Firmware Design for Periodically Waking STM32L1 Battery Nodes

Aug. 23, 2024

In a duty-cycled STM32L1 design, battery life is set by the shape of a single repeating current-vs-time waveform: a long low sleep floor, a brief wake-up transient, and a short active burst. This post treats firmware optimization as the problem of minimizing the area under that curve, working through how sleep-mode depth, wake-up latency, peripheral consumption (ADC, voltage reference, PLL, timers, I/O), and the internal-RC-versus-32.768 kHz-crystal decision each reshape one segment of it. It closes with the arithmetic that turns a wake/sleep duty cycle into an average current and a defensible battery-life estimate.

Introduction

Battery life in a periodically waking microcontroller (MCU) is not a property of any single operating mode. It is the integral of current over time across a repeating cycle — a long stretch of deep sleep, a short transient where the device wakes and stabilizes its clocks, and a brief active burst where useful work happens before the device returns to sleep. Total consumed charge is the area under this current-vs-time curve, and battery life follows directly from it.

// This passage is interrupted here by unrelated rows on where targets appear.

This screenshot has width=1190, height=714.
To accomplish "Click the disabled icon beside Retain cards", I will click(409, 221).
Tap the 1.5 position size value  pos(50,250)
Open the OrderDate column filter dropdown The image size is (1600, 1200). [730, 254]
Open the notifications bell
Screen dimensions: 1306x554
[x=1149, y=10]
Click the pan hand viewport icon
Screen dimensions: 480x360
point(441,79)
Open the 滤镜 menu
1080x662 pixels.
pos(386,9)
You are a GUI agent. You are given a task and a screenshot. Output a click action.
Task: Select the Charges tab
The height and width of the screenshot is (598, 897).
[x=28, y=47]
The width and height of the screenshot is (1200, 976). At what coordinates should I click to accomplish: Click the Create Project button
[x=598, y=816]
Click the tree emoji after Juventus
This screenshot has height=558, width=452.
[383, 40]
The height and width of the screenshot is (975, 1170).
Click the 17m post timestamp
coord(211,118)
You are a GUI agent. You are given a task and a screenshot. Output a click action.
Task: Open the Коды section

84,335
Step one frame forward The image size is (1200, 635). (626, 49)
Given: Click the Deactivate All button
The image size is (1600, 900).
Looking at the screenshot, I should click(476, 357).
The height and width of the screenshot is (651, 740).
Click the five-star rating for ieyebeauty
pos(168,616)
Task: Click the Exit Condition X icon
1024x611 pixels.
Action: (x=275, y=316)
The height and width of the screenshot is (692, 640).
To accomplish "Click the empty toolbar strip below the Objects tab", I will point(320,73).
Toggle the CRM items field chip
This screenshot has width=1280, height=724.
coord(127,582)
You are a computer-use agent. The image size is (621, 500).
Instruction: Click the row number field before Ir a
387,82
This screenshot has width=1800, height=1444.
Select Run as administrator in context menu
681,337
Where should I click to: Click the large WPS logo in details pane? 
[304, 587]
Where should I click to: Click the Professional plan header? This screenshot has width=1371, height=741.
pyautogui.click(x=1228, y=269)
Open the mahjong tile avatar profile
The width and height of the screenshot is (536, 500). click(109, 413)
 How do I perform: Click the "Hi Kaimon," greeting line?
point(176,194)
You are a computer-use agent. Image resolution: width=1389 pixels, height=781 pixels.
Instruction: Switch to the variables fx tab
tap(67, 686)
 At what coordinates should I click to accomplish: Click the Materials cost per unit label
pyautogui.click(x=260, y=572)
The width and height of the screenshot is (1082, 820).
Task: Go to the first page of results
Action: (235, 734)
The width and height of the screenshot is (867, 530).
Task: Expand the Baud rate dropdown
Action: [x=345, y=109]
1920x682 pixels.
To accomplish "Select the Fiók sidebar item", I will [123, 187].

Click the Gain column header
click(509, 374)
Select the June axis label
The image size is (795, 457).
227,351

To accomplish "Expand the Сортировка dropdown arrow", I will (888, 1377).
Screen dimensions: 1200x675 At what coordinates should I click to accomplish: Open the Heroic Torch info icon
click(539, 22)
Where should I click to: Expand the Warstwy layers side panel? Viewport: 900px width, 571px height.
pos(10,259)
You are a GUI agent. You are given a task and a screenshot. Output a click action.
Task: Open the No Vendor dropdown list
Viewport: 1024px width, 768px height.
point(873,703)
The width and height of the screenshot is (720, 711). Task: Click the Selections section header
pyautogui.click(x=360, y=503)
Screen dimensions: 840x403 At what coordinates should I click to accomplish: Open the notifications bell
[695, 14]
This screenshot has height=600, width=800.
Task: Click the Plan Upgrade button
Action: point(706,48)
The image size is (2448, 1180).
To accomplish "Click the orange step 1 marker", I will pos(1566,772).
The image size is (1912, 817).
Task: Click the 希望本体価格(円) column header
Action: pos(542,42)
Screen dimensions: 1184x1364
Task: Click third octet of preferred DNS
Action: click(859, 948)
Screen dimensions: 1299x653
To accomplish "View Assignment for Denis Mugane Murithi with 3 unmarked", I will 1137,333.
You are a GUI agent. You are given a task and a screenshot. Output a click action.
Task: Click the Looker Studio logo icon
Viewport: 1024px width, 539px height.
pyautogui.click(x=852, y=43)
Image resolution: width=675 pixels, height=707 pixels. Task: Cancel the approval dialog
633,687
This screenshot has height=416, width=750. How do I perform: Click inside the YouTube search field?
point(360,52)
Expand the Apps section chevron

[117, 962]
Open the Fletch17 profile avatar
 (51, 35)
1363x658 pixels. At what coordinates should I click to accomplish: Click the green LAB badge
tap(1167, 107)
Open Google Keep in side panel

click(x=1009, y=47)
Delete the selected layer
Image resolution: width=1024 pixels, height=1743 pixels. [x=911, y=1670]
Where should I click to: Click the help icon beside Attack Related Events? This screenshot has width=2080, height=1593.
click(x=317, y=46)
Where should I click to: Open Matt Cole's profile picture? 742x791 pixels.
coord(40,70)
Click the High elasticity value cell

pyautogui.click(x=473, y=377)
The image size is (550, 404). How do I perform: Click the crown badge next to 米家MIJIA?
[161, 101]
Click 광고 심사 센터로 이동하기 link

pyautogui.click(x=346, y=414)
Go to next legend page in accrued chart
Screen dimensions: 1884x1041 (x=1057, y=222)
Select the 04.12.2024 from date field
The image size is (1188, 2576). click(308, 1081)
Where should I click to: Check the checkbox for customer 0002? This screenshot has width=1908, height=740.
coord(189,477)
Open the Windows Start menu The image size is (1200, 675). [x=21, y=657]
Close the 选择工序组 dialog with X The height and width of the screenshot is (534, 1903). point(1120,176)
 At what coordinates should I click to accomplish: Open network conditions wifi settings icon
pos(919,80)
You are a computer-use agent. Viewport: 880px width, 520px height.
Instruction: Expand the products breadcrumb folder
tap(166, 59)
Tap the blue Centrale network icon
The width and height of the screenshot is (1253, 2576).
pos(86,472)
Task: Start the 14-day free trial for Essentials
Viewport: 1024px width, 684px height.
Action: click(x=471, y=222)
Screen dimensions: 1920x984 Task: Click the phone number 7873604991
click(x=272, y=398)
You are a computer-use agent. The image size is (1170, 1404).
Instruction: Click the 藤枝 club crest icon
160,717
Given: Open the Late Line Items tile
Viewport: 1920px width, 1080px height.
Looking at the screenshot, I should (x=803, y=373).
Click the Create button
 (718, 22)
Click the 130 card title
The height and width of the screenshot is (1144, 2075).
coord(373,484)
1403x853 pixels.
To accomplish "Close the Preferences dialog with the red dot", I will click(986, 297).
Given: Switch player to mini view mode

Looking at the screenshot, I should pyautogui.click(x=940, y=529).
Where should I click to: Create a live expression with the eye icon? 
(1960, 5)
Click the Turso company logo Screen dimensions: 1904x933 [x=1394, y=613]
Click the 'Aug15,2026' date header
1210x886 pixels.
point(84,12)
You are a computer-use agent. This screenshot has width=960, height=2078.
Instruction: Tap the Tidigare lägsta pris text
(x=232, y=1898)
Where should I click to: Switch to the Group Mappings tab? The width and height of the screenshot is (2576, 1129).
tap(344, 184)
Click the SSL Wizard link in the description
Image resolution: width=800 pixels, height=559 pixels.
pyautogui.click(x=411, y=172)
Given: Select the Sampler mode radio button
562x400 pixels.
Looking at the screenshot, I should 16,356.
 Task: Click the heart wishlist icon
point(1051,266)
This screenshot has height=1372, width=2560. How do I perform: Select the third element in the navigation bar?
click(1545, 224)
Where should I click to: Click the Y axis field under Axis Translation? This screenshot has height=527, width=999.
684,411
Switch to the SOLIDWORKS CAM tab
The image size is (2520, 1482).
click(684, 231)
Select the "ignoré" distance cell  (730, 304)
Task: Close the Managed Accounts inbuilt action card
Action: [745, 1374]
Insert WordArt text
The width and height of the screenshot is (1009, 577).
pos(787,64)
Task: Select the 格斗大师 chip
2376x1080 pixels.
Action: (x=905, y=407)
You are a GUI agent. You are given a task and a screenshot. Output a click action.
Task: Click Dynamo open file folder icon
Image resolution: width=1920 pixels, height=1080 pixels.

Framing the design this way is more useful than memorizing datasheet minima, because it makes the relative weight of each decision visible. A mode that draws 290 nA instead of 560 nA looks like a 2x improvement in isolation, but if the sleep floor already contributes a small fraction of per-cycle charge, halving it changes the area under the curve by almost nothing. The same framing also explains why a few microseconds of avoidable wake-up latency, repeated millions of times over a deployment, can outweigh the entire sleep-floor budget.

The STM32L1 family (Cortex-M3, "ultra-low-power" line) is a convenient reference because each segment of the waveform maps to a concrete, configurable feature: a hierarchy of sleep states with different wake-up latencies and leakage currents, a multi-speed internal RC oscillator that governs how fast the device comes back to life, and a real-time clock (RTC) that can survive the deepest retained-state mode to schedule the next wake event. The reasoning generalizes to the L0, L4, L5, and U5 ultra-low-power series, though the absolute current figures shift with each process generation.

The Shape of One Wake Cycle

A single cycle of a periodically waking system has four distinguishable segments, in time order:

Sleep floor — the long, flat, lowest-current segment. Duration is set by the wake-up interval; current is set by the chosen deep-sleep mode and what is left powered (RTC, brown-out reset, retained SRAM, GPIO leakage).
Wake-up transient — a brief, current-intermediate ramp while the regulator returns to its run-mode operating point and the clock source restarts and stabilizes. Duration is the effective startup latency.
Active burst — the high-current segment where the CPU and peripherals do useful work: sensor reads, computation, radio transmission.
Re-entry — a short tail while firmware saves any state and reconfigures pins before re-entering sleep.

Each design lever discussed below changes the height or width of one of these segments. The objective is the smallest total area, not the lowest single point.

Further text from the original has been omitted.